How Stony Brook Compares
Stony Brook sits the lowest among the peer group. Below: how Stony Brook's average outdoor noise and share of residents above the EPA threshold compare with Selden, Ronkonkoma, Hauppauge, and Centereach.
Average noise level (dBA)
Stony Brook's 50.6 dBA pop-weighted average is the lowest among the peer group. New York as a whole averages 55.4 dBA and the U.S. averages 52.0 dBA. Both are lower than Stony Brook because most of either area is rural land away from major roads.

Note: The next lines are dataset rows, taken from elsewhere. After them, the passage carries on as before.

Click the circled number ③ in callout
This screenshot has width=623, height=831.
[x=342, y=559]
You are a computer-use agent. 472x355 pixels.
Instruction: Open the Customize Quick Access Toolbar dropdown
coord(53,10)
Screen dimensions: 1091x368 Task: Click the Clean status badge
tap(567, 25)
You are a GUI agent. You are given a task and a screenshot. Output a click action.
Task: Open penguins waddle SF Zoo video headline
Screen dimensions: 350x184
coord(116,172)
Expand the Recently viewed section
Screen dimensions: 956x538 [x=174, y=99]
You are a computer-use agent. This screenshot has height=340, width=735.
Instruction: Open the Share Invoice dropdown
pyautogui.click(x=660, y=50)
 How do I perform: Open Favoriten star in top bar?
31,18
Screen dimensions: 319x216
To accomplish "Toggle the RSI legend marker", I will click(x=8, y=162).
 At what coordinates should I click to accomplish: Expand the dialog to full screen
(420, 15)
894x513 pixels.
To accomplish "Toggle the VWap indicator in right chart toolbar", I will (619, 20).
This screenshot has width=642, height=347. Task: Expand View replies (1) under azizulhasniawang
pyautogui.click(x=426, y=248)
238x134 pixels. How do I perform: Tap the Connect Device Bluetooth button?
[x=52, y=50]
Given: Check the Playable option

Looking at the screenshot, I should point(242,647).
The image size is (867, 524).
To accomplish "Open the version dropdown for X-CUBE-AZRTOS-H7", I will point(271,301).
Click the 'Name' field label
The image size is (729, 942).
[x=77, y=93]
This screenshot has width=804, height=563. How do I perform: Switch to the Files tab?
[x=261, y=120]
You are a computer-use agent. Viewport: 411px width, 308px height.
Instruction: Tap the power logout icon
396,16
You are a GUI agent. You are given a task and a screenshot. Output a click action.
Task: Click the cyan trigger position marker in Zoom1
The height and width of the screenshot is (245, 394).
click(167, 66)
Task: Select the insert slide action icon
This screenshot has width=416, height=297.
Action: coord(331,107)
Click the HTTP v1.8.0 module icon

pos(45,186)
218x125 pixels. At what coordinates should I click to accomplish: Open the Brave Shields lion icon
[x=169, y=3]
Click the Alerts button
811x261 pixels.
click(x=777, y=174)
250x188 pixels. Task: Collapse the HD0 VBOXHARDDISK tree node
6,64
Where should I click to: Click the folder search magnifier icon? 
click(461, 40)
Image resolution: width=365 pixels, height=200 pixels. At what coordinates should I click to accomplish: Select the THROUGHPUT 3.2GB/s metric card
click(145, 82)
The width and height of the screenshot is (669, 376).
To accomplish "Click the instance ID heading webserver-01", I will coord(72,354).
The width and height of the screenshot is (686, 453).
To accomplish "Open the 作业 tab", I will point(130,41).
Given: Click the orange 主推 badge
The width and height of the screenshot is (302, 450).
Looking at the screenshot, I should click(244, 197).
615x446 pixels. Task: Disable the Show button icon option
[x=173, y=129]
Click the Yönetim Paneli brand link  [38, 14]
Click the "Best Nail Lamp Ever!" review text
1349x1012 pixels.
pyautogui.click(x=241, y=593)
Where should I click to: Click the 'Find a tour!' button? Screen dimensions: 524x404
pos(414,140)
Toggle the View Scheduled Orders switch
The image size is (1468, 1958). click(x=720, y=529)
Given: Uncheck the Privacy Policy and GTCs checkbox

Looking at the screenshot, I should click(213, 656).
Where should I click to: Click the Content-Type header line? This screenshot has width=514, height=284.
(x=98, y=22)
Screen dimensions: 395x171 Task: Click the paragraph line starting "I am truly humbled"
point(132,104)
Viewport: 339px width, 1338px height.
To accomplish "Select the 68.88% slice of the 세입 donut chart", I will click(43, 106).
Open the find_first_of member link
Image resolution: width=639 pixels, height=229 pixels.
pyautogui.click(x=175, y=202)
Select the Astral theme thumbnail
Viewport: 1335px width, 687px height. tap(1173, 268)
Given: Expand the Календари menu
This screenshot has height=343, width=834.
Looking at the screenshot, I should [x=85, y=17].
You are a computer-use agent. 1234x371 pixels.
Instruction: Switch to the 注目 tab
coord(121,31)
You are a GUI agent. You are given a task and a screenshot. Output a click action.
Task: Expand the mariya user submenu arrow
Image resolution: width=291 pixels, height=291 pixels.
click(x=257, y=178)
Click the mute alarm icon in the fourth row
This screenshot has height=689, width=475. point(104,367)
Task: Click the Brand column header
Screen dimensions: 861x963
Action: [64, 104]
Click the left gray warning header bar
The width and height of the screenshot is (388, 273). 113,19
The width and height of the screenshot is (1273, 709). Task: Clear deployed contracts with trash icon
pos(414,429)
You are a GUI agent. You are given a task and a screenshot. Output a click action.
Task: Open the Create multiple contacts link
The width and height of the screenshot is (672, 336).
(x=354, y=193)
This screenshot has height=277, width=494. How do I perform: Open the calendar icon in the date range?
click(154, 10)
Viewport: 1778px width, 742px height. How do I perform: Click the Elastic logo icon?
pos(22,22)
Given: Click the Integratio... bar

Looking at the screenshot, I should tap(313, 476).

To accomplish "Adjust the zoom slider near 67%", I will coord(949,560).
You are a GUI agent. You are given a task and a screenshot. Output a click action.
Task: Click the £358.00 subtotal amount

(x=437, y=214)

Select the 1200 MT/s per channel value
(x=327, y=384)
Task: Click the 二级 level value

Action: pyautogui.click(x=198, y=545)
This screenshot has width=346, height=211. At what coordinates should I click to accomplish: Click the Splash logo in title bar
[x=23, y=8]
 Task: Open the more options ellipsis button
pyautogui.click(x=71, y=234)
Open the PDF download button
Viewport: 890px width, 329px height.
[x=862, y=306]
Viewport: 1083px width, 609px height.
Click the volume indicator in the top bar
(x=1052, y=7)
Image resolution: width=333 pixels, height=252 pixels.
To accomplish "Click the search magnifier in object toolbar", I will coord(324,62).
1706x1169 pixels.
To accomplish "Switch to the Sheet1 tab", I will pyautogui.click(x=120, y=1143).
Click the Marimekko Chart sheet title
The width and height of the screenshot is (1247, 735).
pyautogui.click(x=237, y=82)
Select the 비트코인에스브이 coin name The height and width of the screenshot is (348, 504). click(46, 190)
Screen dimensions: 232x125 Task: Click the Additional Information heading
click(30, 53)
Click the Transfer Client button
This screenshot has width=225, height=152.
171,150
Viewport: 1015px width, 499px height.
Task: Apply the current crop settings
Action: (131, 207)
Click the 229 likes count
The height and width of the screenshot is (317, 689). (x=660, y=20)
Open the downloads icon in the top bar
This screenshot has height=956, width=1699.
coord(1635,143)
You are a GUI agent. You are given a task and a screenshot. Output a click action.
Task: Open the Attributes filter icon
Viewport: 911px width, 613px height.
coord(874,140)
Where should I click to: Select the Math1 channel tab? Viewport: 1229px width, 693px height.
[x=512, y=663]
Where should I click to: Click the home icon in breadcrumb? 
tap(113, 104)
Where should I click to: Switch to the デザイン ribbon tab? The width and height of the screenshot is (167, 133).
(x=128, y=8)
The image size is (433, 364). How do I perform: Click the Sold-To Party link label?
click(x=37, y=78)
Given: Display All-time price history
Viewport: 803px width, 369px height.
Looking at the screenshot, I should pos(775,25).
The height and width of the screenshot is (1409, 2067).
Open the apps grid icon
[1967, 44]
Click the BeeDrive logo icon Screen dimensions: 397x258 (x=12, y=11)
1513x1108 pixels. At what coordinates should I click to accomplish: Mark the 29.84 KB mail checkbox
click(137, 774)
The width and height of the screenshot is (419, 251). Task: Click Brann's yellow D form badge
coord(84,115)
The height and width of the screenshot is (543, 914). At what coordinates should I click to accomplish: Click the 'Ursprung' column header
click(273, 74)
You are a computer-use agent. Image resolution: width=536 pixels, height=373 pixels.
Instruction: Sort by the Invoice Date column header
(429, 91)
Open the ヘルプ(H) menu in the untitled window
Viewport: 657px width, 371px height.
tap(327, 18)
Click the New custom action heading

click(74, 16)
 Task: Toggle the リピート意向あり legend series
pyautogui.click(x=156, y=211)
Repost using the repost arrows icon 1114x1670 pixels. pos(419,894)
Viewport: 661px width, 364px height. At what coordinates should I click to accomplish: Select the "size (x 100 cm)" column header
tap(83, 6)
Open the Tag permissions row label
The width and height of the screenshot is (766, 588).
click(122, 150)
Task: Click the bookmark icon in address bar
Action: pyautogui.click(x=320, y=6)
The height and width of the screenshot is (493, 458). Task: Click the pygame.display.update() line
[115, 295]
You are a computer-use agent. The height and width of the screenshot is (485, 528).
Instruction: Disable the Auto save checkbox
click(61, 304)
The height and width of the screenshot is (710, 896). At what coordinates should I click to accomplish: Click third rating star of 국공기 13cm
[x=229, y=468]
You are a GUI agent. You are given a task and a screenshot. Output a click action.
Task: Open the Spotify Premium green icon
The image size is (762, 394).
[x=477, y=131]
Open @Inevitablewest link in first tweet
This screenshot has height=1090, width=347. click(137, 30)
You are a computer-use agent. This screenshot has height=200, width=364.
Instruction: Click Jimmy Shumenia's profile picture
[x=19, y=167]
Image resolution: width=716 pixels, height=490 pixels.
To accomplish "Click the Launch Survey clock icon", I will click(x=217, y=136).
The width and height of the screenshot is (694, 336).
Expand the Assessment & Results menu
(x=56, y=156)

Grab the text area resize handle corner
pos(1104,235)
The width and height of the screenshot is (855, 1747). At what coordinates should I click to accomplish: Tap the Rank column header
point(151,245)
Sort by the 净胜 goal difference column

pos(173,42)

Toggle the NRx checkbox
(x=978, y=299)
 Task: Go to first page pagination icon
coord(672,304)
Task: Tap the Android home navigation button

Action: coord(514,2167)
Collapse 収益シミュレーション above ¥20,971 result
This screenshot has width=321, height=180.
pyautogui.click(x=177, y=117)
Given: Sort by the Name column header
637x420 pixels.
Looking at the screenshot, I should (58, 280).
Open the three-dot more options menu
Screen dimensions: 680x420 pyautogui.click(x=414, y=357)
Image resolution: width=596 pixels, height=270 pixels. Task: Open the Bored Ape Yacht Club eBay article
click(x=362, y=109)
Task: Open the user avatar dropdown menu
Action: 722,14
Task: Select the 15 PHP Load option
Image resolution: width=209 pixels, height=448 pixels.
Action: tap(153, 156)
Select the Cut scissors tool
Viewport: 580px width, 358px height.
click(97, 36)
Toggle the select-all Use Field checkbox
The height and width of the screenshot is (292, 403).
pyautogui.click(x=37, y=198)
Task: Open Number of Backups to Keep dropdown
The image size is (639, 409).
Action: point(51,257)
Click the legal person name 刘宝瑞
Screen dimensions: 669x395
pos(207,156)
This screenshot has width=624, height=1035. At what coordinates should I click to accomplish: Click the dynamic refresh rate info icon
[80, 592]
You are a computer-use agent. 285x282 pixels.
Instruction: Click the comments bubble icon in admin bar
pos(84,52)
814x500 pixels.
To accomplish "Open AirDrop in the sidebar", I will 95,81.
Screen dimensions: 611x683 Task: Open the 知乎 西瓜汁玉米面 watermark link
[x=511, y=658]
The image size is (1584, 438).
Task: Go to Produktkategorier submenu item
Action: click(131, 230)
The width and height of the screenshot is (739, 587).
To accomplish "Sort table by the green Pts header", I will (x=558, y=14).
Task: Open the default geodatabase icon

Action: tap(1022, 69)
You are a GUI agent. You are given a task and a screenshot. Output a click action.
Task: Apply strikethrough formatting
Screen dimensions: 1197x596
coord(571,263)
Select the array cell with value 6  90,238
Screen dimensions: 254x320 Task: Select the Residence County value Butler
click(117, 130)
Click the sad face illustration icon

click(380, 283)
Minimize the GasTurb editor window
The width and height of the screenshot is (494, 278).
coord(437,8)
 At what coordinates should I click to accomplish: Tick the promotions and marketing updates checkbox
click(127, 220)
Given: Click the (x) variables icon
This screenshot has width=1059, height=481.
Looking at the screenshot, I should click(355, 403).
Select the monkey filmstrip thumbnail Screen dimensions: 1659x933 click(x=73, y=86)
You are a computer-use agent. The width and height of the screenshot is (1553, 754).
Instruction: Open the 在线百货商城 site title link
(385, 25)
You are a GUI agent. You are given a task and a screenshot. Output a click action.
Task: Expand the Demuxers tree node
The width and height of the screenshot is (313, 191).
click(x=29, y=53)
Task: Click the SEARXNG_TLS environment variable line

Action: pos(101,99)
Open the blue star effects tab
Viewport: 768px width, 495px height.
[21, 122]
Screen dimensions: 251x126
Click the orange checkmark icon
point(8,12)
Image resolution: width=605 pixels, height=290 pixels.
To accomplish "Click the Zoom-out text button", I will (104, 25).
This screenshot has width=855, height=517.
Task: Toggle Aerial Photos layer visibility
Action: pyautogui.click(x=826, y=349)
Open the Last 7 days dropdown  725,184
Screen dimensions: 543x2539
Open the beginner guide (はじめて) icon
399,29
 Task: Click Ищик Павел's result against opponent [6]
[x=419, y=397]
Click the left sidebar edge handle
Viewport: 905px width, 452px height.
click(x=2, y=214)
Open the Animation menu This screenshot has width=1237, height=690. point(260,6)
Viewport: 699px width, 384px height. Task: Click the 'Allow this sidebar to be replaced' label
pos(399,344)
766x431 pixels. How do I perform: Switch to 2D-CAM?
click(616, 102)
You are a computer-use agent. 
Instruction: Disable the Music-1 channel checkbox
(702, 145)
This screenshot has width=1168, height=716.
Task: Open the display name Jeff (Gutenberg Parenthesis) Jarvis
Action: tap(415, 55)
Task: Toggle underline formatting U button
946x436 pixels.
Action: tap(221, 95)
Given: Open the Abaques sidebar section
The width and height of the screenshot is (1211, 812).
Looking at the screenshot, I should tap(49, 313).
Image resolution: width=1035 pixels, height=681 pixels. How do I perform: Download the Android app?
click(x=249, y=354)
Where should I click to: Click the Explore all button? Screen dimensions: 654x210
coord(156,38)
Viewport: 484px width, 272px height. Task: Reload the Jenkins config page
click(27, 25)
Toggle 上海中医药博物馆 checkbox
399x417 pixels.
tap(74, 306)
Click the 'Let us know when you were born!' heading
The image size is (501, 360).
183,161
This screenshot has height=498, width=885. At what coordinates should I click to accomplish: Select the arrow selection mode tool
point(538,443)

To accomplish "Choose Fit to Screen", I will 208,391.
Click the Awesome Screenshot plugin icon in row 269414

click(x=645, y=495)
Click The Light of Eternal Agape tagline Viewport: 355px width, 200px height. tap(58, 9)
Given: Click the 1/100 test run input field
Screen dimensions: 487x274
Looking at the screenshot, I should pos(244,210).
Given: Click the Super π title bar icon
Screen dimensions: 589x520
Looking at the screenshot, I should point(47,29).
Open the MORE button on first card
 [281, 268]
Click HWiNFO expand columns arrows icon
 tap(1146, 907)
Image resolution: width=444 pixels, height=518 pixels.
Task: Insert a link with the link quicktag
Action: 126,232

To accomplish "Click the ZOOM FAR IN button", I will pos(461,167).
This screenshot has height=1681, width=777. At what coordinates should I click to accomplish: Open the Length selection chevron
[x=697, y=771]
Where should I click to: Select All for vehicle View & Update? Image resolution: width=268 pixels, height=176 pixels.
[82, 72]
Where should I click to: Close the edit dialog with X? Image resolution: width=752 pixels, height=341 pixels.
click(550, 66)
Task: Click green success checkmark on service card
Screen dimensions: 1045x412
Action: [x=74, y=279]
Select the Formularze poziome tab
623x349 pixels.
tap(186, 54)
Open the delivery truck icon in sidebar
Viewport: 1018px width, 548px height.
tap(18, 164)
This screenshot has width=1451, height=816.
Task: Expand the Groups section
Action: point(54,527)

Share of residents above 55 dBA
About 15.7% of Stony Brook residents live in blocks where outdoor levels exceed the EPA's 55 dBA threshold. That's fewer than any of its peer group. Measured by land area instead, 22.3% of Stony Brook's footprint sits above 55 dBA, against a New York average of 30.9% and a national average of 28.1%.
What This Means if You're Moving to Stony Brook
- Distance from highways matters more than the neighborhood name. Two homes in the same zip code can differ by 20 dBA if one sits 100 meters from Nicolls Rd and the other 500 meters away. The model captures this at 100-meter resolution, so noise exposure changes block by block.
- Tree canopy can help reduce modeled noise exposure. Roughly 39% of Stony Brook is under tree cover (about average for cities), and the dominant land cover is low-density developed open space. Both are measured from federal USDA Forest Service and USGS satellite imagery at 30-meter resolution. Streets with 60% or higher canopy show 3 to 5 dBA lower noise than comparable streets with bare ground or pavement, which is why the per-place decay rate above already accounts for it.
- Airport noise is directional. Long Island Macarthur's approach paths concentrate aviation noise to the south. Neighborhoods to the north of downtown show no measurable contribution from the airport.